Source: Bureau of Labor Statistics
Local Governments Pulling the Plug on Job Growth
David Leonhart looks at the new job growth numbers - which show a flat 9.6% unemployment rate and an ominous 95,000 jobs lost in September, despite 64,000 jobs being added in the private sector. The culprit? Local governments, which are shedding jobs faster than any time since 1982.
They cut 76,000 jobs last month and over the last three months have cut 143,000 jobs, many in education... That’s 1 percent of total local-government employment across the country...

The federal government has been cutting jobs too in recent months — partly because of the end of Census taking — and state government governments have made small cuts in employment.
Combined, these government layoffs have more than outweighed a modestly improving situation — or at least a stabilizing one — in the private sector. In the last three months, the private sector has added an average of 91,000 jobs a month. That’s down from of an average of 150,000 early this year, but up from about 75,000 in the middle of this year.
States and local governments think they are being responsible by cutting back to balance budgets in the face of lower tax receipts, but they're contributing mightily to the problem (an anti-stimulus, as Ezra Klein says) by helping to drive up unemployment numbers at a time the economy can least afford it.

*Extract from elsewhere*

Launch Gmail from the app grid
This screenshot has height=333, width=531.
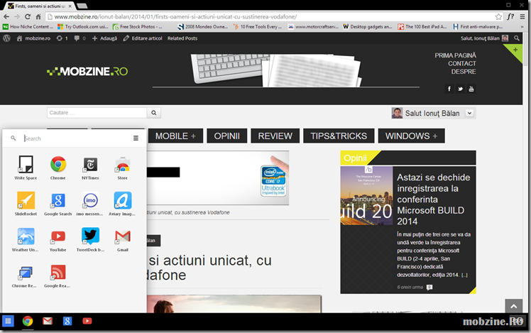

Most annoying of all, Republicans who are crowing about this flat job growth are counting on some serious amnesia in the country. This year, the private sector has added more jobs (863,000) than in any year during the Bush Administration.

Is it enough to put the unemployed back to work and account for population growth? No. But enough to stop the bleeding. American voters don't like to play the blame game I know, when it requires looking back more than a year or so, but would do well to remember that Republican control is what caused the bleeding.